I found this article helpful: http://www.slimy.com/~steuard/teaching/tutorials/Lagrange.html

My rough intuition is that maximizing a function subject to a constraint means we are doing the “best we can” with respect to two different functions. The gradient of each function points in the direction of “best increase”, so we try to find a point that is pointing the best way on both functions.

Hence we need grad F = grad G, with a scaling factor allowed. We also need the point to meet the constraint, so we have 4 equations (each gradient component must match, along with the constraint function being true) with 4 unknowns (x, y, z of point, and the scaling factor).

Also: http://tutorial.math.lamar.edu/Classes/CalcIII/LagrangeMultipliers.aspx for examples and more discussion.

H(x,y,z) = F(x,y) [H is equal to our objective function]

H(x,y,z) = F(x,y) + g(x,y) [H is equal to our obj. function + constraint]

g(x,y) = 0 when we’re on the boundary

g(x,y) = c when we’re off the boundary

on the boundary: F(x,y) + 0

off the boundary: F(x,y) + c

F => objective function

H => objective function WITH PUNISHMENT

If I optimize H, that means we’re at a critical point for H.

When you’re at the critical point on H, these are true:

dH/dx = 0 (How much H changes when we increase x, our position)

dH/dy = 0 (How much H changes when we increase y, our position)

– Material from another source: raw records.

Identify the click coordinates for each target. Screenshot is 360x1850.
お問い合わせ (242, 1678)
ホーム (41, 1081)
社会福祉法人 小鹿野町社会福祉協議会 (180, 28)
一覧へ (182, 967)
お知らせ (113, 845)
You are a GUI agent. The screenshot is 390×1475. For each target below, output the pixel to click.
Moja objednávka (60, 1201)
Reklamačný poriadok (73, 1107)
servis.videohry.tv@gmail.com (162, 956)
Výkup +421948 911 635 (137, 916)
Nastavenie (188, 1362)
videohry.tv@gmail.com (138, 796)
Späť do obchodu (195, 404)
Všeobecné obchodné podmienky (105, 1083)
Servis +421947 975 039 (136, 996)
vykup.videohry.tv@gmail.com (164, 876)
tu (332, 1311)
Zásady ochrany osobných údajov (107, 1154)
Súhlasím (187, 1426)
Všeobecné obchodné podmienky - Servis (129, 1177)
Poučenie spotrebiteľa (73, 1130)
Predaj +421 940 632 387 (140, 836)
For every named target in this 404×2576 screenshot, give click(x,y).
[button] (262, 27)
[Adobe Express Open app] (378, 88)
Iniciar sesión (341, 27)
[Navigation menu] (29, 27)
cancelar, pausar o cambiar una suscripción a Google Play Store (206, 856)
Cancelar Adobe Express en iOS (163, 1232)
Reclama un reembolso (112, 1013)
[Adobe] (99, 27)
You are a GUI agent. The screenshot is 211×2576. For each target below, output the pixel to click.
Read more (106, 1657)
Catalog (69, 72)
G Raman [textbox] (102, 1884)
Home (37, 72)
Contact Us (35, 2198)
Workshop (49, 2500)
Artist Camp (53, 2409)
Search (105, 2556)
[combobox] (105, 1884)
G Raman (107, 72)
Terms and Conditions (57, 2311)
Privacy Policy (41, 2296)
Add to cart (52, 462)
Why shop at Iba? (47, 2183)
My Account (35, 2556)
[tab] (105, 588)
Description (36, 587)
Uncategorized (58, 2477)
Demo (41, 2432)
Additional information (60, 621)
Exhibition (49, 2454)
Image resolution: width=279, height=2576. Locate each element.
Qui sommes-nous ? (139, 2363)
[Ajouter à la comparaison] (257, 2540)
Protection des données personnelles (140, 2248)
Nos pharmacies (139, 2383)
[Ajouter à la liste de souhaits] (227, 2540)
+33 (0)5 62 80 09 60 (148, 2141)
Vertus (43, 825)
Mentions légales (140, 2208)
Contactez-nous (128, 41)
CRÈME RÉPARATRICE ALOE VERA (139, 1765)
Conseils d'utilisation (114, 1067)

dH/dz = 0 (How much H changes when we increase our punishment. But… we should have 0 punishment, so increasing the punishment factor doesn’t impact us. “Increasing speeding fine, but we aren’t speeding anyway.”)

These conditions don’t HAVE to be true for all values of (x,y). They are simply true for the values of (x,y) that are on the constraint [no punishment] and are also critical points for H [dH/dx = dH/dy = 0].